Last night I worked with my next amazing PA. EPMG has a roster of impressive, bright PA's that bring a lot to the table, including their absolute willingness to teach, impart wisdom, pearls and other delights that bring me to a new level of excitement about becoming a PA. I was lucky to get this rotation, and I am thrilled being there. I count down the days, not because I am looking towards the end, but because I am sad that it is going to end.
My first two patients were easy ones. I made the DX, and it was quite simple. Reassured them they were not going to die, and off they went, hopefully relieved. Since the rest of the ED was hopping, I felt a bit like a good luck charm. Ah, the joys of being naive. ;-)
My third was a young woman who was placed in a hall bed. Ah...not a good thing for anyone. Complaints of N/V, general exhaustion. Her history reveled that she had missed her last period. Further questioning also indicated that her mom had died less than a year ago, from HIV. No smoking, drugs, ETOH herself-mom contracted HIV from a boyfriend a few years ago and the disease progressed rapidly.
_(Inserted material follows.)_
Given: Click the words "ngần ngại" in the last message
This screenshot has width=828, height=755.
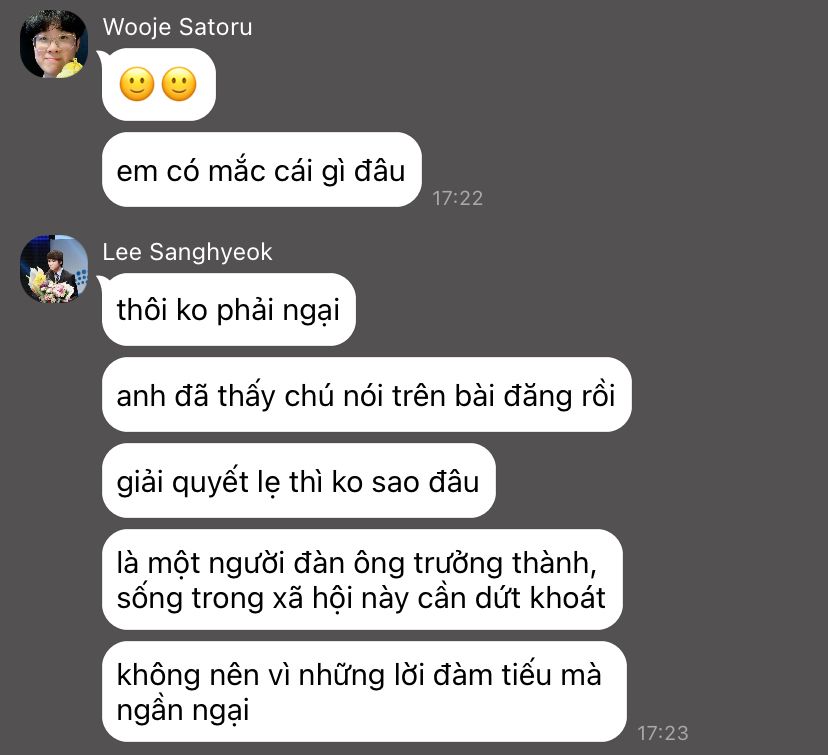Looking at the screenshot, I should click(x=183, y=710).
She was living in her moms house, taking care of her brother who was younger than she was. Simple math showed that her brother was a minor when her mom died, herself just barely into adulthood. Dad was long gone. She had no other relatives that were involved in care of herself or her brother. She had insurance, and worked at a nearby fast food restaurant supporting them both. She was an example of an upstanding citizen.
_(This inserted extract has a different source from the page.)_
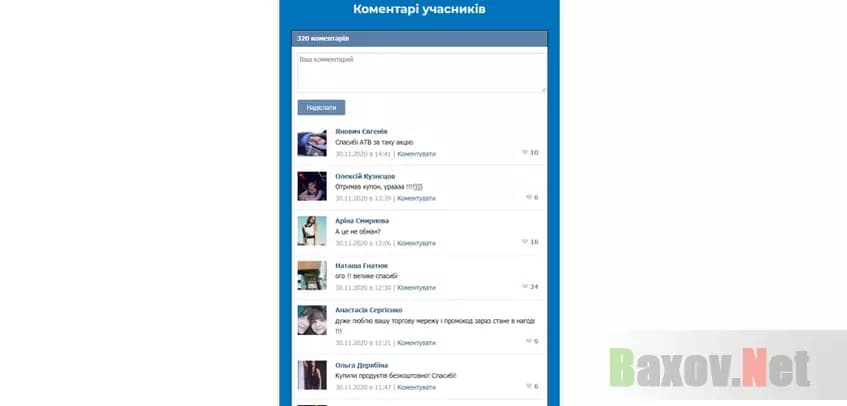Open Аріна Смирнова's profile photo
The height and width of the screenshot is (406, 847).
(x=312, y=231)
And indeed, she was 6 weeks pregnant. I sat next to her, and told her the news. I asked her if she considered this a good thing, and she nodded yes. The supervising PA ordered the rest of the tests, and all came back fine. She was given prenatal vitamins and we spoke a bit about good prenatal care, and the importance of this. Her boyfriend was steady, a good guy, looking for work. When I gave her the results of the ultrasound, her bottom lip trembled slightly, but the joy on her face was not able to be disguised.
She was scared, but happy. She clearly realized that this was major, life altering event. A beautiful girl by anyones standards, she somehow emanated that internal strength and courage that some just have and can draw on at the right life moments. She was drawing on it, and it was doing her well.
When it came time to discharge her, still in her hall bed, I hugged her and told her that I knew her mom was watching. She said that she thought her mom probably knew and wanted it to happen. She said her mom was a great woman, a wonderful mom, and she missed her a lot. I got her email address, probably the first and only time I will ever do so with a patient.
Another patient that I will never forget, another flower added to my lifes bouquet.